By the time the year was up, the stock started falling and so I waited to sell since “it would go back up” and it didn’t, and I lost all the money. It was not a huge deal because I was working at the time so I could cash flow the honeymoon (we still went to where we planned).
That Roth IRA my parents gave me when I turned 18 was with 3 different advisors from 1998-2012 and the growth on the money during that time was very low, like around 1-2% certainly not the ~4-6% I was expecting. It was within the lost decade but I should have done better here.
I took total control back when I discovered FIRE in 2017. My main beef at the time was the advisor who had the Roth IRA had told us for years we couldn’t contribute to Roth IRAs because of our income once my wife became an attending.
I listened to that but then discovered the backdoor and became irritated that I was wrongly advised and we had missed contributing for 2013 through 2016. It was only 4 years, so not a huge deal, but I expect my advisor to be knowledgeable of these things. I shouldn’t be learning things on my own that I’m paying my advisor to already know.
Into the FIRE
Numerically, what is your FI goal?
$4 Million in retirement accounts with a paid-off house (not included in the FI #). We’re at $1.3 Million at age 39 and you already saw I think we’ll be at least at $2.6 Million at age 49 and $5.2m at age 59. We’re planning for a 3.5% withdrawal rate.
When do you suspect you will achieve financial independence? Will you retire from your career once you’re comfortably FI?
Age 54 or 55. That nicely lines up with a few key milestones, including when the youngest child is 18-19 and just out of the house; we have no desire to retire with kids still home.
As I mentioned, I would have already retired from my first career at age 40 or 41 and so I’d be ~15 years into a second career as a teacher. If I enjoy it as much as I think I will, I will probably not retire at age 54 or 55.
I’m not sure when I will retire then, as that is over 15 years away. Age 54/55 also lines up nicely when both my wife and I can access our employer 401(k) plan penalty-free. Of course, my wife has a 457(b) plan if we need access to any retirement money and some unexpected early retirement happens before age 54/55.

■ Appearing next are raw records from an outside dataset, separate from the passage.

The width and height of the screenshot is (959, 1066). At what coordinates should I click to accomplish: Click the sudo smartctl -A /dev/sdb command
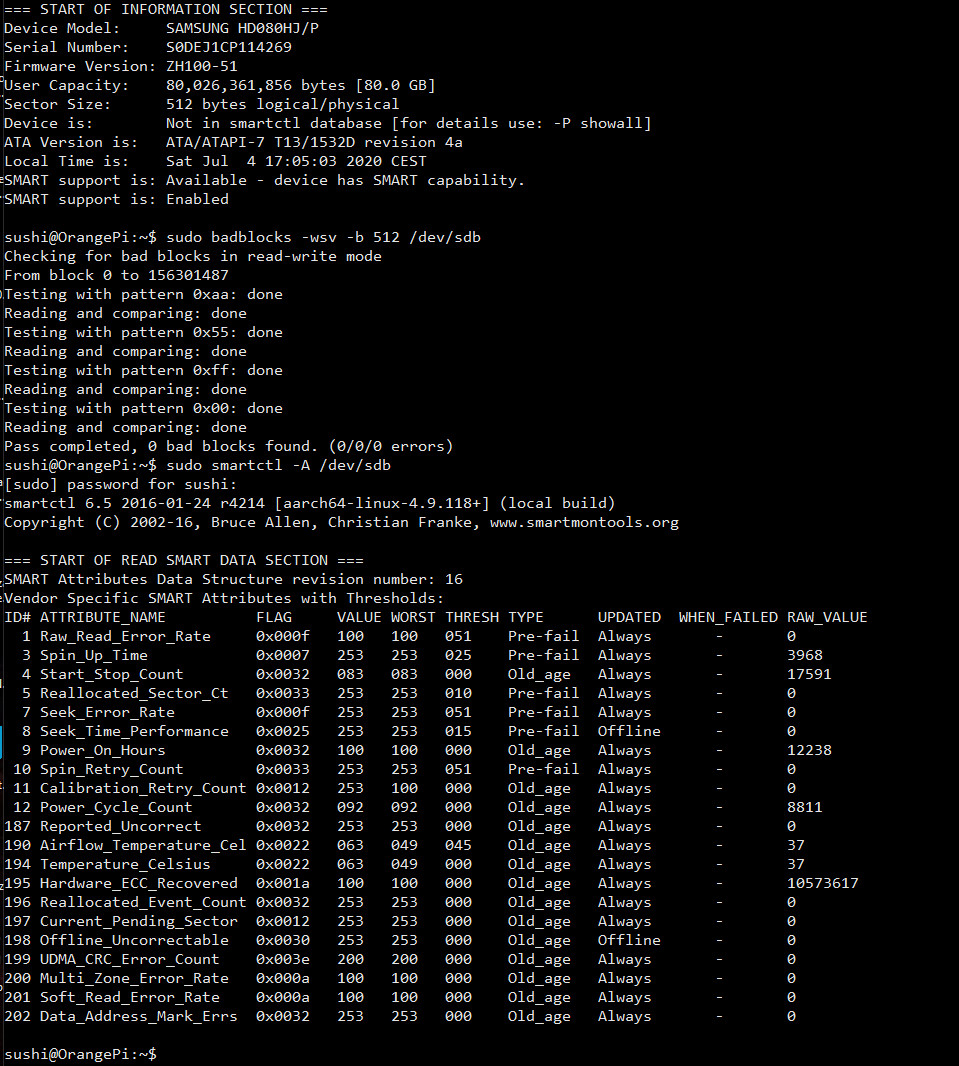[278, 465]
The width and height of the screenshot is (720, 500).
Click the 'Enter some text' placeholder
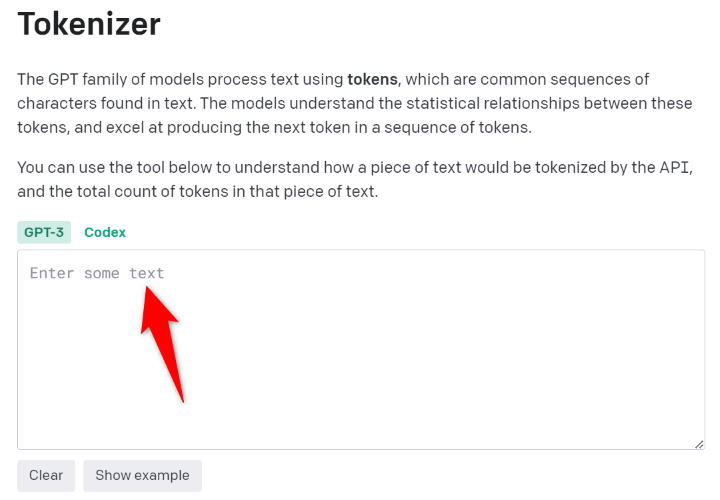point(97,273)
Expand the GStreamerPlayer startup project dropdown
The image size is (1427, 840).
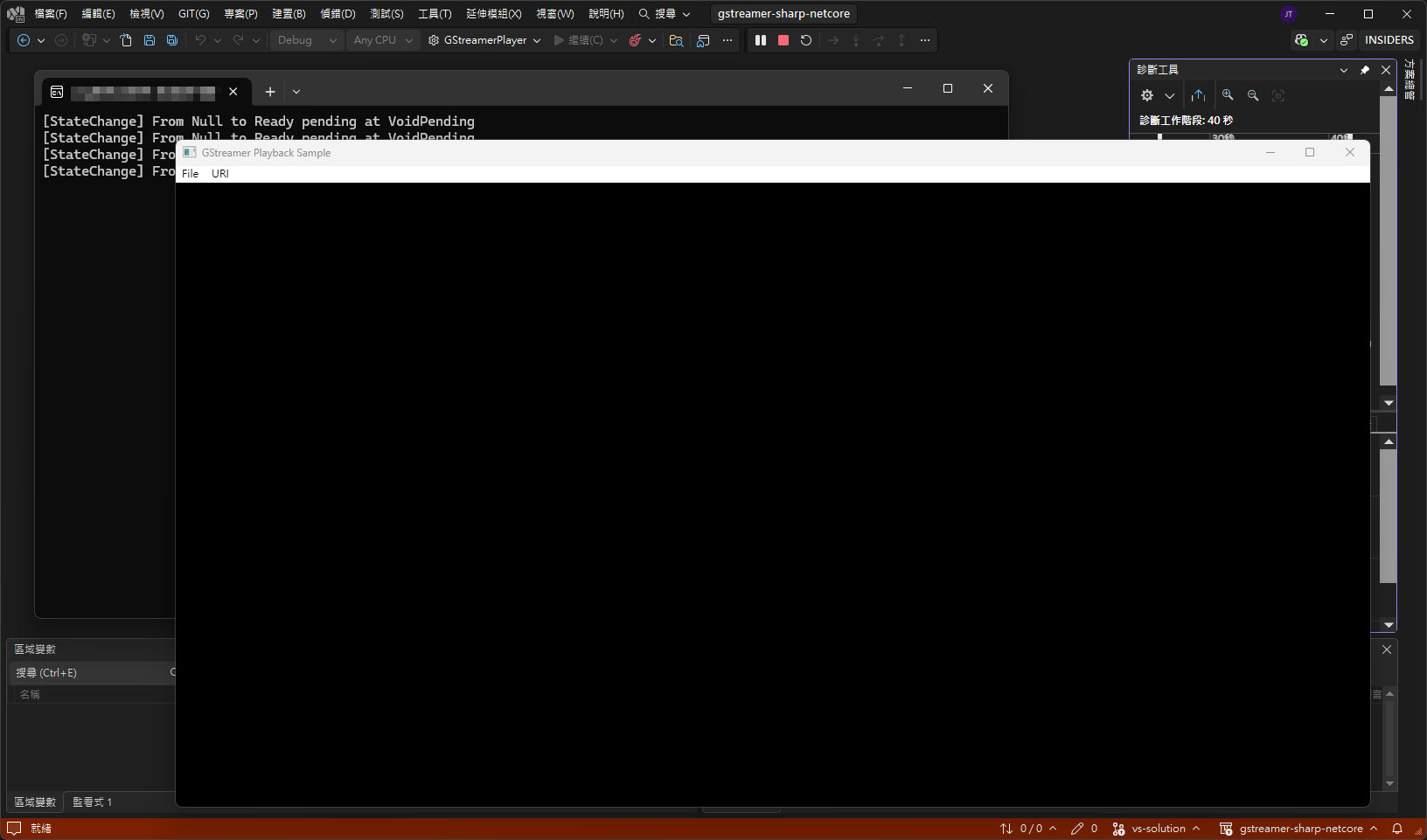pyautogui.click(x=536, y=40)

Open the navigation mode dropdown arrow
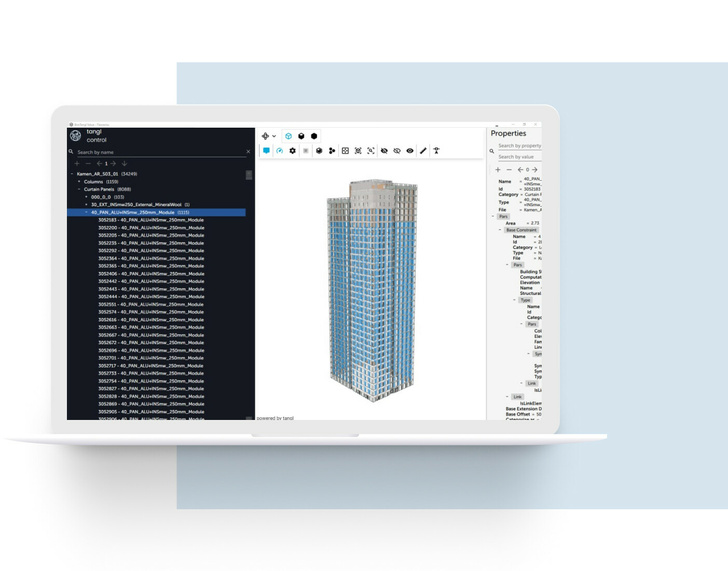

What are your post-FI plans? How will your life change? What do you look forward to the most?
I think conservatively, we’ll be able to sell the house for $1.4m in 15 years. We would downsize into two smaller homes. One in the upper midwest if the kids are still here so we can see grandchildren and children and one in a much warmer climate with lower taxes (we’ll have official residence in the southern state).
I need to find hobbies as I won’t have much to retire to right now but I have time to figure that out. I want to eat well and travel internationally, and my wife does as well. We were both quite well-traveled before we turned 30 so I think/hope we both want that once we’re in our mid-50s.
We’ll do some international trips with the kids before they leave the nest, but we’ll do far more once they are out. We may be able to do all of this travel while I still teach (given all the vacation time) and my wife may be working quite part time and have enough flexibility to be able to take weeks off at the time, especially during the summer.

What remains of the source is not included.